2026年シーズンのアストンマーティンは苦戦が続いているが、これまで比較的安定していたチーム運営の面でミスが重なったことが、カナダGP後の重要な議題となった。
クラック「今週末はいくつかのミスがあった」
レース後の振り返りについて尋ねられたマイク・クラックは、満足できる内容ではなかったと認めた。
「想像できると思うが、あまり気分の良いものではなかった」
「マシンのパフォーマンスが我々の望む位置にないことと、チームとしてきちんと仕事を遂行することは別の問題だ」
クラックは、ランス・ストロールのマシンからホイールカバーが脱落した件や、スプリントでピットレーンスタートを強いられたことなどを例に挙げ、改善が必要だと説明した。
「これまで我々はもっと良くやれていたし、今後ももっと良くできる。しかし今週末はいくつかの不具合があったので改善しなければならない」
「ランスがホイールカバーを失った件もそうだし、スプリントではピットレーンからスタートすることになった。理想的な状況ではないし、再発防止に向けて取り組まなければならない」
序盤は上位争いも現実は厳しく
アストンマーティンはカナダGPで序盤こそ健闘を見せた。
フェルナンド・アロンソは一時トップ10圏内を走行し、ストロールもピットレーンスタートからポジションを上げた。しかしクラックは、その順位が実際の競争力以上のものだったと冷静に分析する。
「純粋なパフォーマンスという観点では、我々は予想していた位置にいたと思う」
「レース序盤は良い判断がいくつかあり、期待以上のポジションを走ることができた。フェルナンドは一時10番手、ランスもピットレーンスタートから14番手を走っていたので、状況が実際以上によく見えた部分もあった」
「だが現実はすぐに戻ってくる。常に我々がどこにいるべきかを思い出さなければならない」

信頼性向上には手応え
一方で、クラックは信頼性の面では確かな前進があったと評価した。
アストンマーティンは今季、パフォーマンス不足だけでなく信頼性面でも苦しんできたが、カナダではパワーユニット関連のトラブルが発生しなかった。
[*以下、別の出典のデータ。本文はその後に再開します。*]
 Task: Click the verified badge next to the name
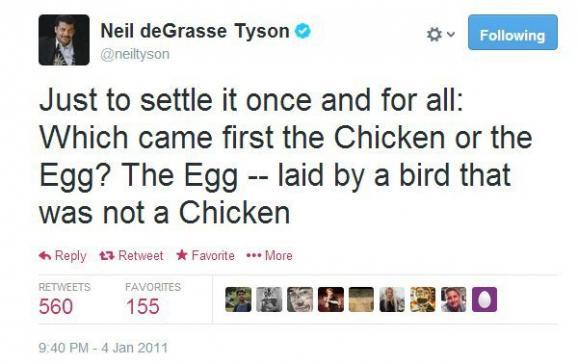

「カナダでは何が起こるか分からないが、それ以上の波乱は起きなかった」
「先ほど話したオペレーション面の問題を除けば、信頼性という観点では非常に良かった。パワーユニット関連のトラブルは一度もなく、故障もなかった」
「我々は大きく前進してきたと思う。しかしパフォーマンスはまだ本来あるべきレベルには達していない」
アストンマーティンは夏休み前後に大型アップグレードを投入する計画を進めている。今回のカナダGPでは運営面の課題が浮き彫りとなったが、クラックは信頼性向上という成果を土台に、さらなる前進を目指している。